[llvm] 2a4fa0c - [X86][SSE] combineMulToPMADDWD - enable sext(v8i16) -> zext(v8i16) fold on sub-128 bit vectors
Simon Pilgrim via llvm-commits
llvm-commits at lists.llvm.org
Sat Sep 25 07:57:20 PDT 2021
Author: Simon Pilgrim
Date: 2021-09-25T15:50:45+01:00
New Revision: 2a4fa0c27c938b9767dd42d57cc7c4e5a670b302
URL: https://github.com/llvm/llvm-project/commit/2a4fa0c27c938b9767dd42d57cc7c4e5a670b302
DIFF: https://github.com/llvm/llvm-project/commit/2a4fa0c27c938b9767dd42d57cc7c4e5a670b302.diff
LOG: [X86][SSE] combineMulToPMADDWD - enable sext(v8i16) -> zext(v8i16) fold on sub-128 bit vectors
Added:
Modified:
llvm/lib/Target/X86/X86ISelLowering.cpp
llvm/test/CodeGen/X86/shrink_vmul.ll
Removed:
################################################################################
diff --git a/llvm/lib/Target/X86/X86ISelLowering.cpp b/llvm/lib/Target/X86/X86ISelLowering.cpp
index a3b5640c1a623..702d16731d22f 100644
--- a/llvm/lib/Target/X86/X86ISelLowering.cpp
+++ b/llvm/lib/Target/X86/X86ISelLowering.cpp
@@ -44266,7 +44266,7 @@ static SDValue combineMulToPMADDWD(SDNode *N, SelectionDAG &DAG,
return Op;
// Convert sext(vXi16) to zext(vXi16).
// TODO: Handle sext from smaller types as well?
- if (Op.getOpcode() == ISD::SIGN_EXTEND && VT.is128BitVector() &&
+ if (Op.getOpcode() == ISD::SIGN_EXTEND && VT.getSizeInBits() <= 128 &&
N->isOnlyUserOf(Op.getNode())) {
SDValue Src = Op.getOperand(0);
if (Src.getScalarValueSizeInBits() == 16)

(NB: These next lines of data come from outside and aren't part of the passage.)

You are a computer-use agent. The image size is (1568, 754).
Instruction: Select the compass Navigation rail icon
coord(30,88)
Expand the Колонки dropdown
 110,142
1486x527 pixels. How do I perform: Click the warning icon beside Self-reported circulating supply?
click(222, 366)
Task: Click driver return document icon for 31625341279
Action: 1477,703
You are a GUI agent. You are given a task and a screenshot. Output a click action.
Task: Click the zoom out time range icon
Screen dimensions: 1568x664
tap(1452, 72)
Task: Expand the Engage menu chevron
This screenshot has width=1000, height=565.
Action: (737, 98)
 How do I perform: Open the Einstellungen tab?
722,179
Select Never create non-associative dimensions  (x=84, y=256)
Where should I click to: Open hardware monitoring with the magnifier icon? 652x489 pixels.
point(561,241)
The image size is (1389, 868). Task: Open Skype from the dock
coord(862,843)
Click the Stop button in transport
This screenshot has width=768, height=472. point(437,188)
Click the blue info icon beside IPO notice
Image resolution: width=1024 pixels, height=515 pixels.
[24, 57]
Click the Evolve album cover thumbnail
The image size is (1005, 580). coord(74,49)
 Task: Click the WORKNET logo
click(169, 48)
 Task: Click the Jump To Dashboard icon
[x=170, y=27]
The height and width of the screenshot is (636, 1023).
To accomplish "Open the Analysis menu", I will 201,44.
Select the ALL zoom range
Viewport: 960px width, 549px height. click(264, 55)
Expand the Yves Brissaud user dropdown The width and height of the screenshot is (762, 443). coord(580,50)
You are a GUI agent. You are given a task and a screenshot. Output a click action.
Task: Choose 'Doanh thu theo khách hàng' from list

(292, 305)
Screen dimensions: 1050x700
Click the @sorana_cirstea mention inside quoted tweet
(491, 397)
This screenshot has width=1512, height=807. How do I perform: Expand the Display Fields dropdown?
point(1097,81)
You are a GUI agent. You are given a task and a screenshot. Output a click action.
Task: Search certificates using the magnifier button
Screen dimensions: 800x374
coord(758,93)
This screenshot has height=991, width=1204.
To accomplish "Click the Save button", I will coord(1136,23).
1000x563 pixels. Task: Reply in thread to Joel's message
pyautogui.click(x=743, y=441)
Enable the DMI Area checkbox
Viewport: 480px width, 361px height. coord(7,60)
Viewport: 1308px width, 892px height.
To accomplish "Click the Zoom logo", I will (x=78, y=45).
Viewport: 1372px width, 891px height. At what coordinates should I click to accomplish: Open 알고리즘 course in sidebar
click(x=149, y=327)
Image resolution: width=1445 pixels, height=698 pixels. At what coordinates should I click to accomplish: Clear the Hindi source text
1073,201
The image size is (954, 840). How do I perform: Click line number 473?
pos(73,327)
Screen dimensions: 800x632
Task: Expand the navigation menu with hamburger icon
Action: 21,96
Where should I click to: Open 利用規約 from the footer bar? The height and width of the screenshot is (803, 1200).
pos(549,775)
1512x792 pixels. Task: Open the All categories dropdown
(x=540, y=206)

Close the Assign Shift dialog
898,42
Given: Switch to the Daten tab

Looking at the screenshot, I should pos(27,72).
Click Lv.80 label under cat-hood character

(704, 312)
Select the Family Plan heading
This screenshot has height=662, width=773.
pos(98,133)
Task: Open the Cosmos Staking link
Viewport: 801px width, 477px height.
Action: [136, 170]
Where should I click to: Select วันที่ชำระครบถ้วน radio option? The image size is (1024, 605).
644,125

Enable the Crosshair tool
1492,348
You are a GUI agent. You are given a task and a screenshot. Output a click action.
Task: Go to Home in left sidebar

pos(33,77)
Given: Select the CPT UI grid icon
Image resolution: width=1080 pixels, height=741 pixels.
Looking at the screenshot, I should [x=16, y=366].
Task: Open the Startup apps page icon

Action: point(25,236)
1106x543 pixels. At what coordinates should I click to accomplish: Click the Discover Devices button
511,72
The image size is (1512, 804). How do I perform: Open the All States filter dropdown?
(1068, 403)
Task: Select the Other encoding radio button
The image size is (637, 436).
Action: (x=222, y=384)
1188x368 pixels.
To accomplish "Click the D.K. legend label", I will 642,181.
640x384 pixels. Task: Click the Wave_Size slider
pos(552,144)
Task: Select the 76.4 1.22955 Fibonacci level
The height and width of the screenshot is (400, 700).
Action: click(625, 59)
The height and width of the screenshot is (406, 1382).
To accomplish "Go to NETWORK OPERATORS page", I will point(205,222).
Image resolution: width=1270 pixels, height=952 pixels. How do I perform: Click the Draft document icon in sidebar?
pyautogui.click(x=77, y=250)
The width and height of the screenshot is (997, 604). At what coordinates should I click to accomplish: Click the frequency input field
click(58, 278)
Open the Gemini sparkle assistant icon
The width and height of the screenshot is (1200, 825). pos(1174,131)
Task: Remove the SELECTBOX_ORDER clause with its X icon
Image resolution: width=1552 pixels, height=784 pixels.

diff --git a/llvm/test/CodeGen/X86/shrink_vmul.ll b/llvm/test/CodeGen/X86/shrink_vmul.ll
index 900f6a08076a5..3e1688635a5f3 100644
--- a/llvm/test/CodeGen/X86/shrink_vmul.ll
+++ b/llvm/test/CodeGen/X86/shrink_vmul.ll
@@ -1078,10 +1078,10 @@ define void @mul_2xi16_sext(i8* nocapture readonly %a, i8* nocapture readonly %b
; X86-SSE-NEXT: movl c, %esi
; X86-SSE-NEXT: movd {{.*#+}} xmm0 = mem[0],zero,zero,zero
; X86-SSE-NEXT: movd {{.*#+}} xmm1 = mem[0],zero,zero,zero
-; X86-SSE-NEXT: movdqa %xmm1, %xmm2
-; X86-SSE-NEXT: pmulhw %xmm0, %xmm2
-; X86-SSE-NEXT: pmullw %xmm0, %xmm1
+; X86-SSE-NEXT: pxor %xmm2, %xmm2
+; X86-SSE-NEXT: punpcklwd {{.*#+}} xmm0 = xmm0[0],xmm2[0],xmm0[1],xmm2[1],xmm0[2],xmm2[2],xmm0[3],xmm2[3]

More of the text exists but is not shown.